Plastiques, sachets d’eau, restes alimentaires et immondices de toutes sortes s’entassent dans les caniveaux. Par endroits, l’eau stagne, dégageant une odeur nauséabonde. « Quand il pleut, tout déborde. L’eau revient sur la route et dans nos maisons », témoigne Marie, vendeuse installée non loin du rond-point.
Les travaux réalisés à ce carrefour stratégique visaient pourtant à faciliter l’évacuation des eaux de pluie et à fluidifier la circulation, notamment vers l’avenue Université, l’une des principales artères du sud de la capitale. Mais l’absence d’entretien régulier et les comportements inciviques ont rapidement réduit à néant les bénéfices attendus.

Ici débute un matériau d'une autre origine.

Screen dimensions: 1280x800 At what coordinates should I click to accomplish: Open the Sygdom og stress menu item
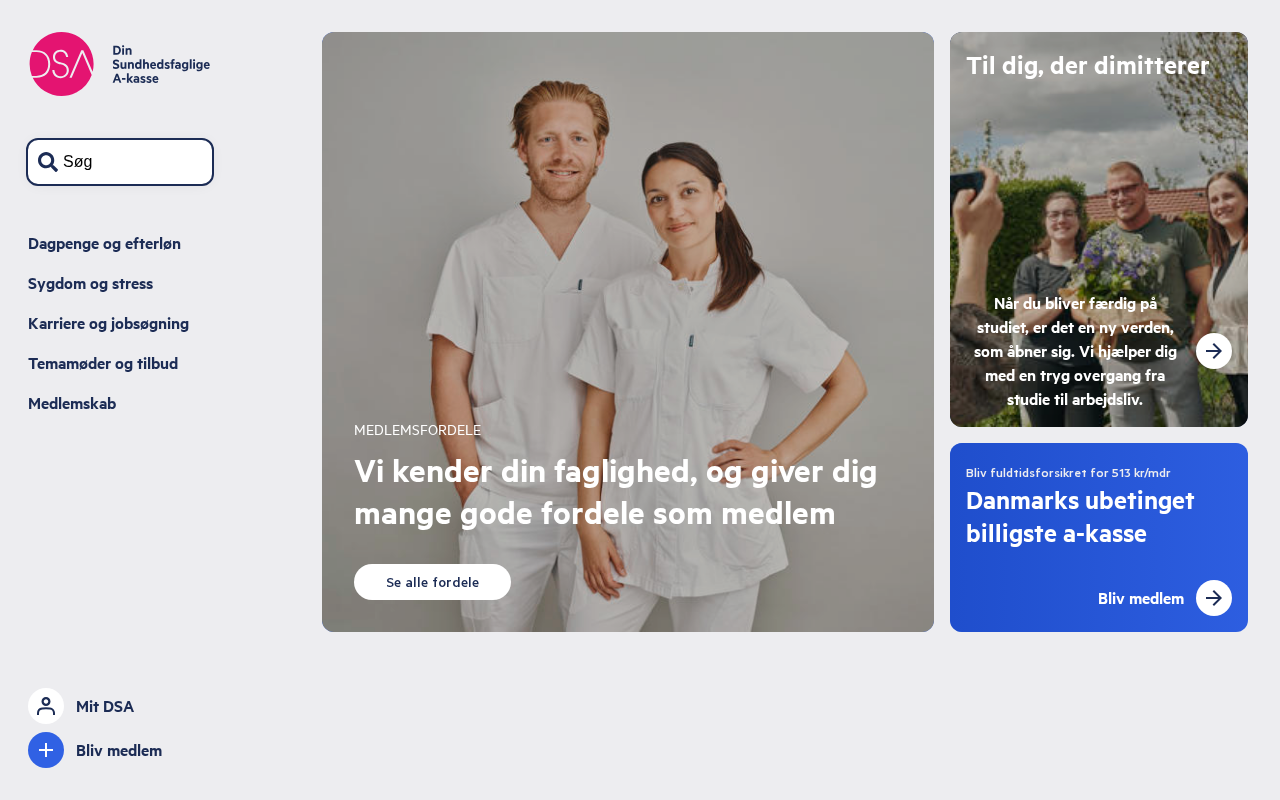[x=90, y=284]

Autour du rond-point, une autre réalité s’impose : la prolifération des marchés pirates. Des étals improvisés occupent trottoirs et bords de route. Les commerçants y vendent fruits, légumes et articles divers, attirant une foule constante. Résultat : les piétons se retrouvent contraints de marcher sur la chaussée, au milieu des véhicules, tandis que les déchets issus des activités commerciales finissent directement dans les caniveaux.
Sur l’avenue Université, encore en chantier, l’occupation anarchique de l’espace public complique davantage la circulation et accélère la dégradation des infrastructures récemment construites.
Pour de nombreux usagers, la réhabilitation constitue un effort louable, mais insuffisant sans un dispositif strict de gestion et de contrôle. « On ne peut pas construire aujourd’hui et abandonner demain. Il faut entretenir et sensibiliser la population », plaide un conducteur de taxi-bus.
Les riverains appellent désormais à une action concertée des autorités municipales : évacuation des marchés informels, mise en place d’un système régulier de collecte des déchets et campagnes de sensibilisation. Sans cela, préviennent-ils, les investissements consentis risquent de disparaître sous des montagnes d’ordures.